§ **WORK ORDER**: Write the listing out again word for word. Pictures do not belong in the copy.
▼▼▼
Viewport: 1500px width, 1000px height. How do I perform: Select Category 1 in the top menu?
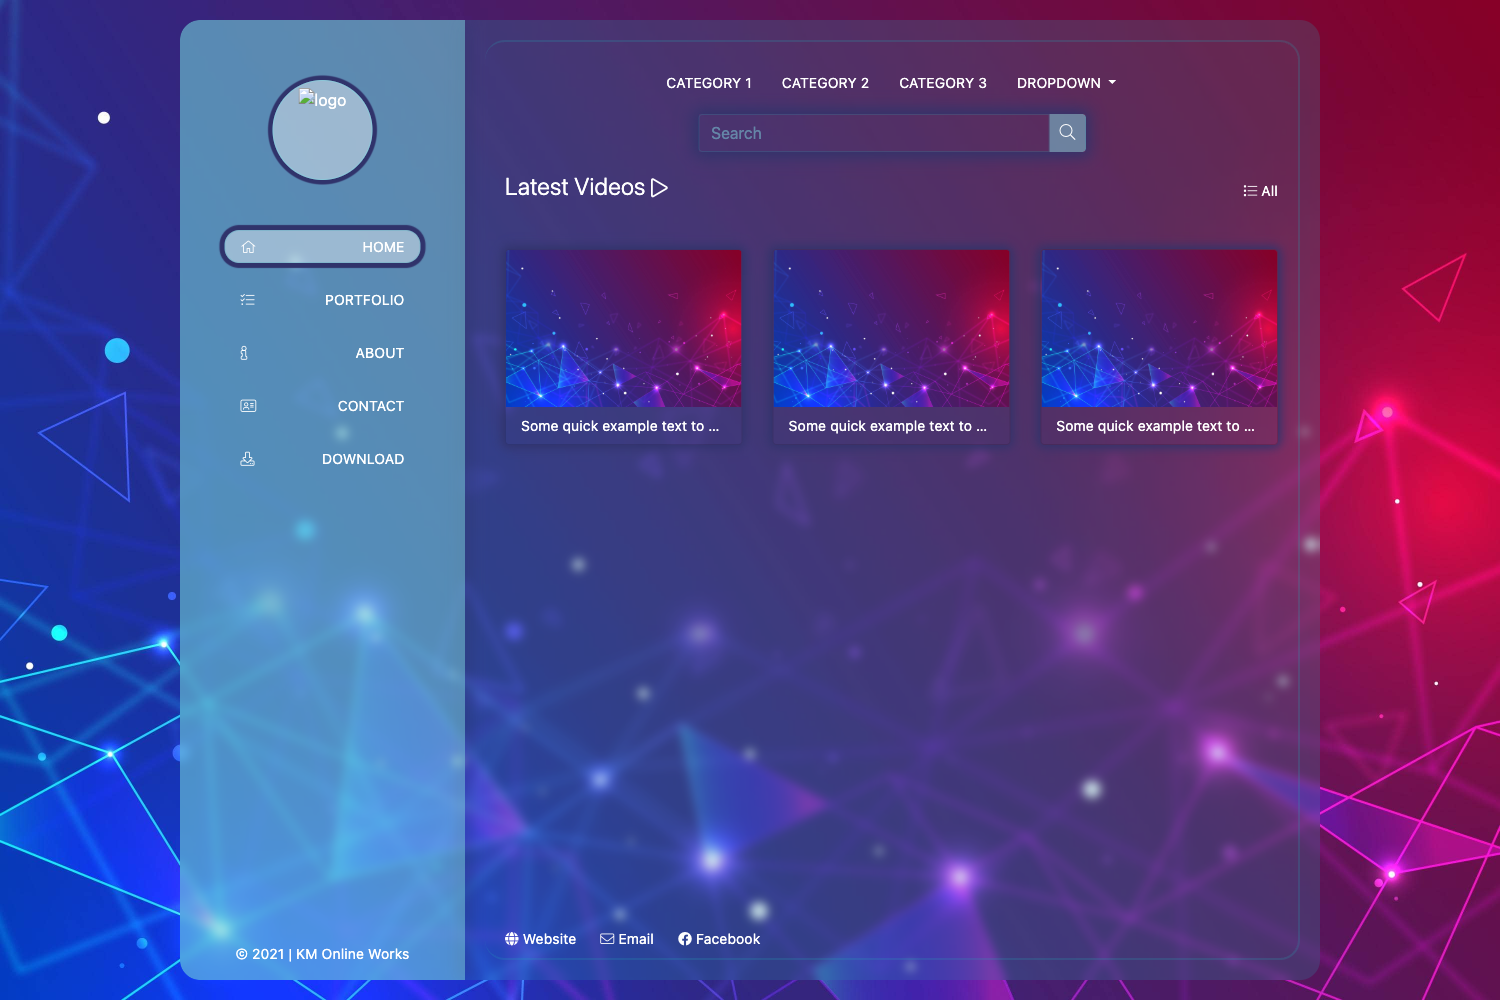tap(709, 83)
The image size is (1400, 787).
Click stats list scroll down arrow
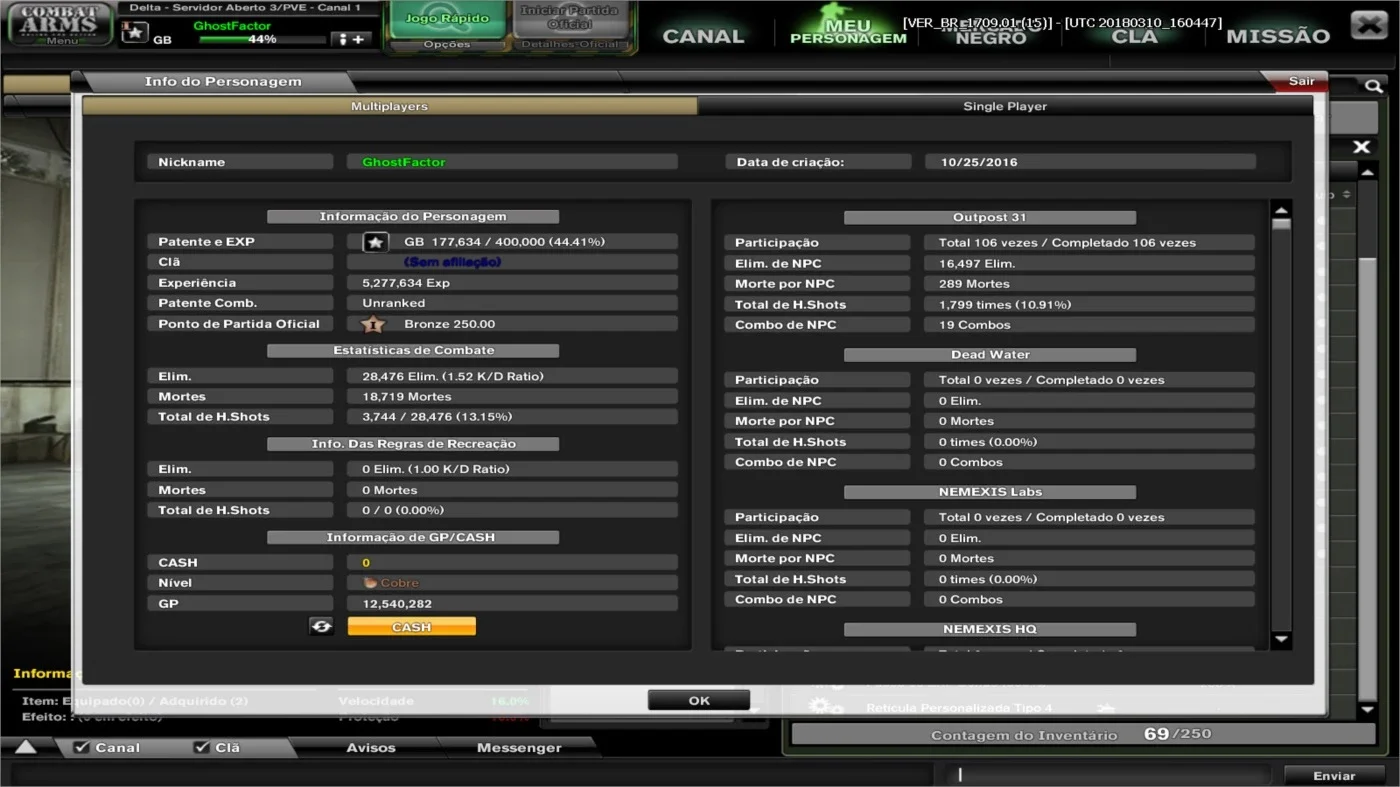pos(1281,639)
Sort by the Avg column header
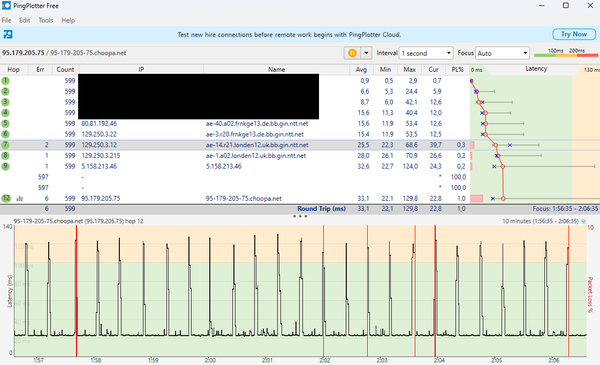600x365 pixels. (361, 69)
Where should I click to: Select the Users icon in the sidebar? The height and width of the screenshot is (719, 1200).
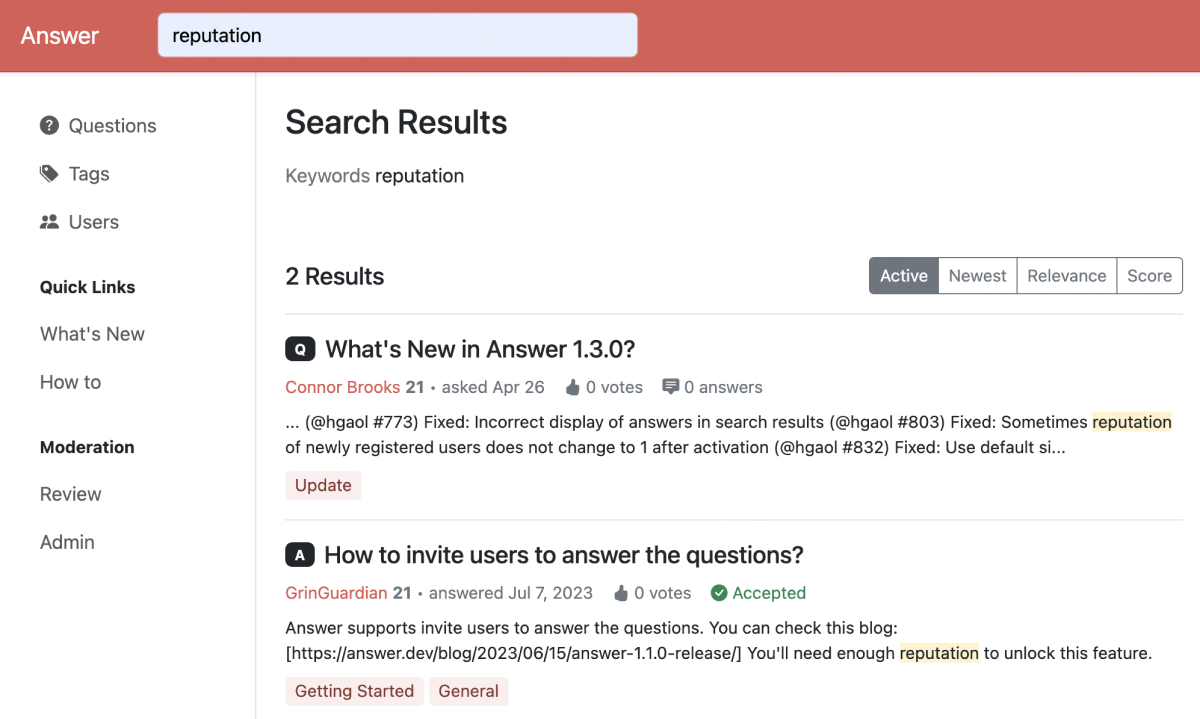(x=48, y=221)
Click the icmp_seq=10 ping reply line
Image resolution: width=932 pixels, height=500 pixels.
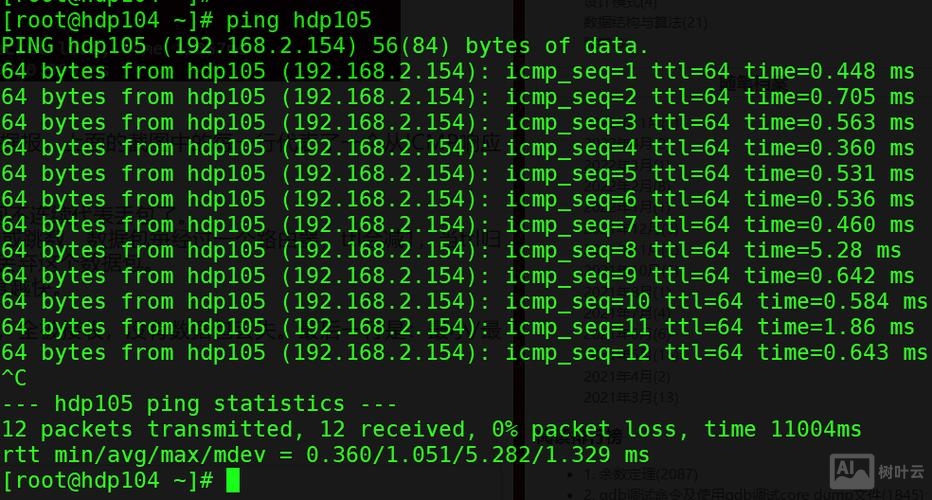coord(463,301)
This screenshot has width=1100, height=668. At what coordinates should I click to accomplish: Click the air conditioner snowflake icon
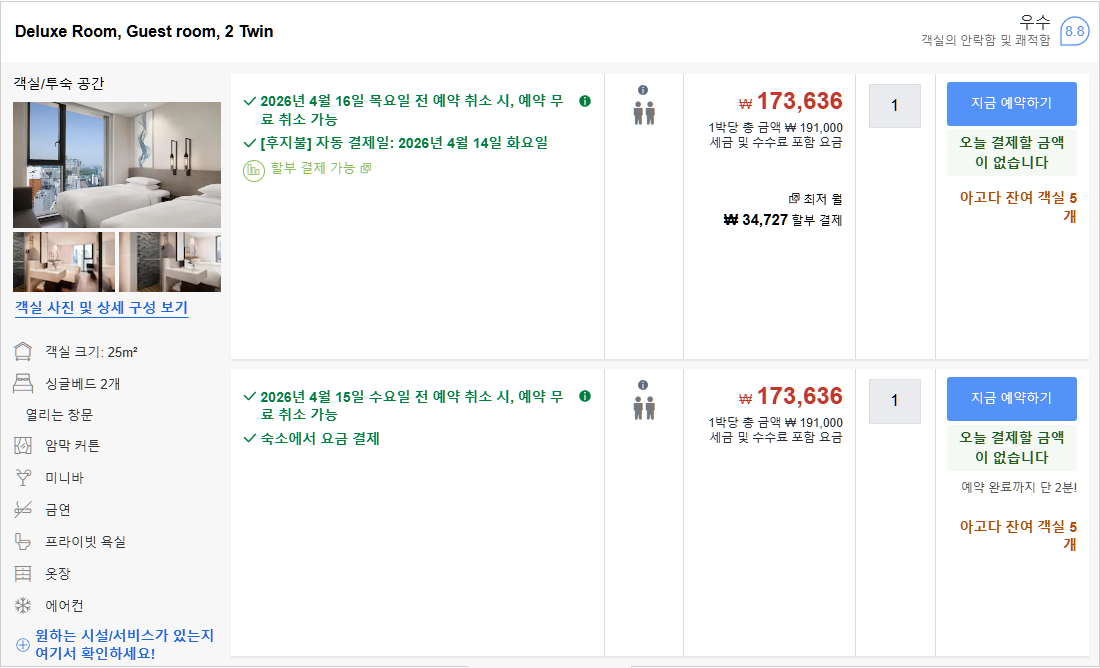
▲▲▲
§ **EXERCISE SOLUTION**:
Viewport: 1500px width, 1000px height. How do I perform: Select Category 1 in the top menu?
tap(709, 83)
The image size is (1400, 787).
Click stats list scroll down arrow
pos(1281,639)
Sort by the Avg column header
600x365 pixels. (361, 69)
Where should I click to: Select the Users icon in the sidebar? The height and width of the screenshot is (719, 1200).
(x=48, y=221)
Click the icmp_seq=10 ping reply line
Image resolution: width=932 pixels, height=500 pixels.
coord(463,301)
This screenshot has width=1100, height=668. At what coordinates should I click to accomplish: Click the air conditioner snowflake icon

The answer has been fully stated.